Temporal Lobe Epilepsy Onset After Age Five Does Not Alter Facial Emotion Recognition Following Curative Nondominant Temporal Lobectomy
Shearwood McClelland III M.D.1, Rebeca E. Garcia B.Sc.2, Daniel M. Peraza B.A.3, Tina T. Shih M.D.4, Lawrence J. Hirsch M.D.5, Joy Hirsch Ph.D.3, Robert R. Goodman M.D., Ph.D.2
1Department of Neurosurgery, University of Minnesota Medical School, Minneapolis, MN; Departments of 2Neurological Surgery, 3Radiology, and 5Neurology, Columbia University, College of Physicians and Surgeons, New York, NY; Department of 4Neurology, University of California at San Francisco, San Francisco, CA
The nondominant amygdala is crucial for processing facial expression and emotional recognition (ER) of visual stimuli, particularly in facial fear recognition. Patients with temporal lobe epilepsy (TLE) associated with mesial temporal sclerosis (MTS) often incur amygdalar and hippocampal damage. Previous studies have shown that patients with right-sided (nondominant) MTS experience impaired ER if TLE onset occurred before age six. This finding has resulted in the hypothesis that early right mesiotemporal insult impairs plasticity, resulting in ER deficits, while damage later in life (seizure onset after age five) results in no deficit. However, this hypothesis has not been tested in a uniformly seizure-free postsurgical population.
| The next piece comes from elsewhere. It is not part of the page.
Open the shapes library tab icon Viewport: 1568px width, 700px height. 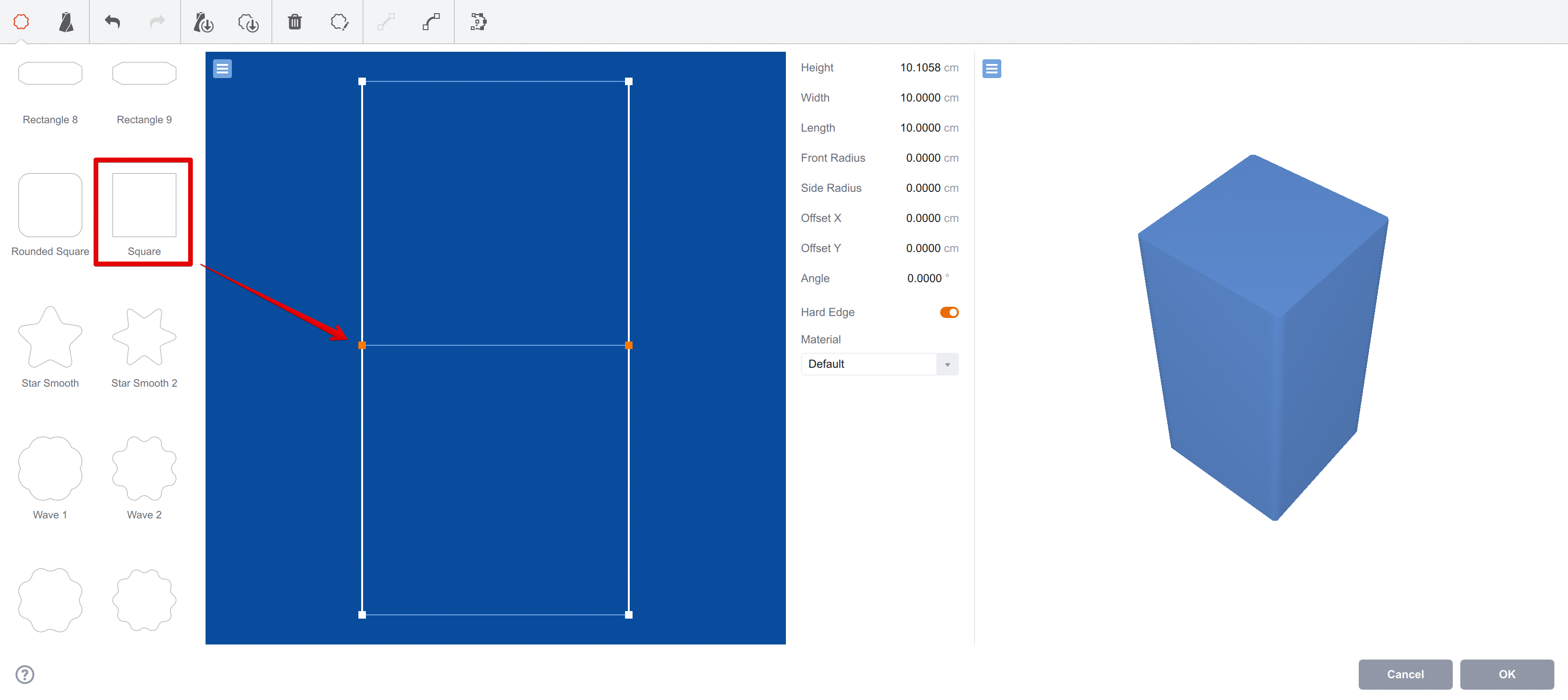pos(21,22)
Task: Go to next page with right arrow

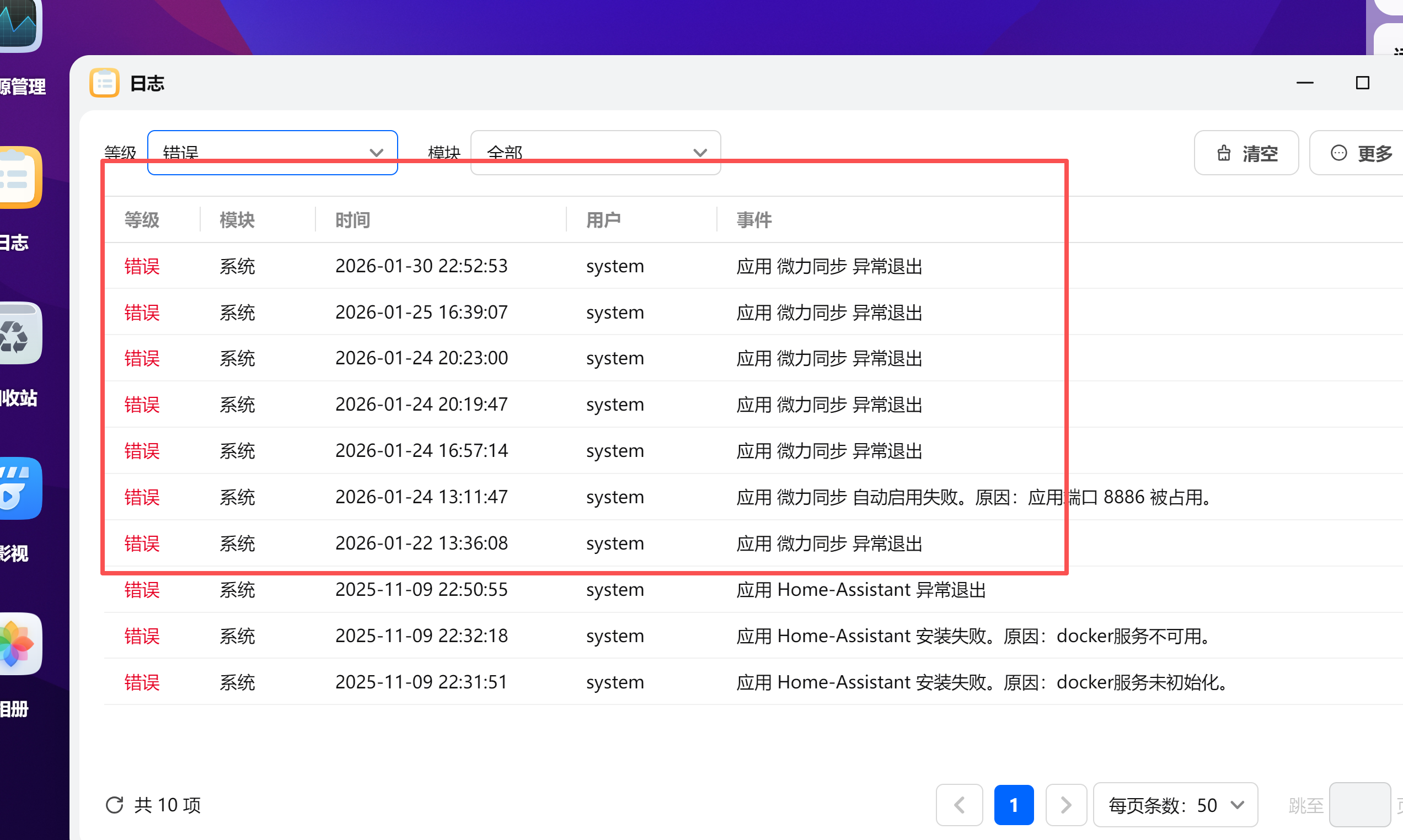Action: click(x=1066, y=804)
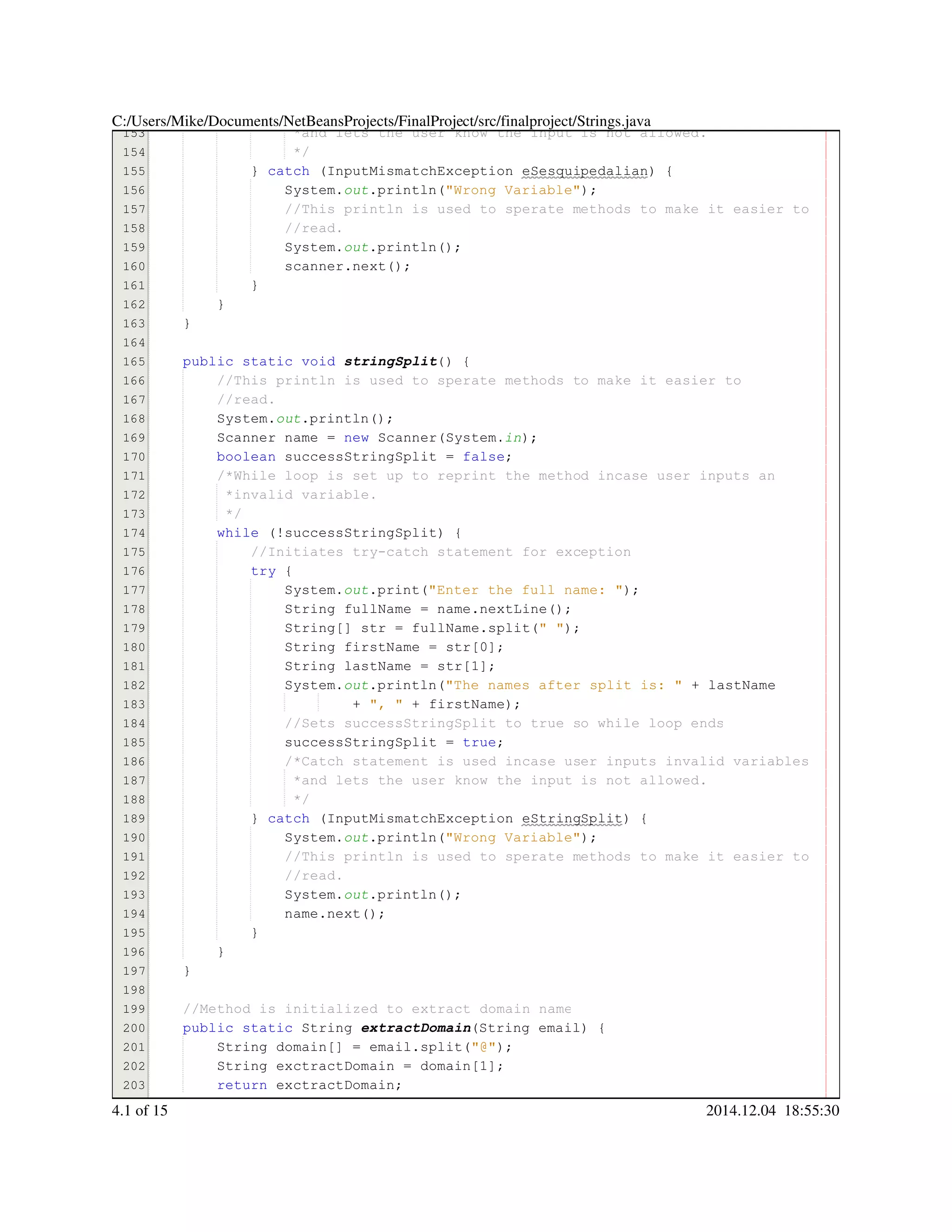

This study was performed to examine this issue in late-onset postsurgical patients.
Controls (n=10) and late-onset patients (n=5) were recruited. All patients underwent nondominant anteromedial temporal lobectomy (AMTL), had TLE onset after age five, Wada-confirmed left-hemisphere language dominance and memory support, MTS on both pre-operative MRI and biopsy, and were Engel class I five years after surgery. Using a standardized (Ekman and Friesen) human face series depicting neutrality and the six basic emotions conveyed by facial expression (happiness, sadness, fear, disgust, anger and surprise), subjects were asked to match the affect of one of two faces to that of a simultaneously presented target face. Target faces expressed fear, anger, or happiness.
Statistical analysis (t-test) revealed that the late-onset group had ER (as measured by percentage of faces correct and reaction time) for fear (P=0.871), anger (P=0.256), and happiness (P=0.608) comparable to controls. All 95% confidence intervals included zero.
Following curative AMTL in nondominant MTS patients, TLE onset after age five does not predict significant ER impairment for facial expressions. Future studies are needed to examine whether early TLE onset continues to impair ER following AMTL.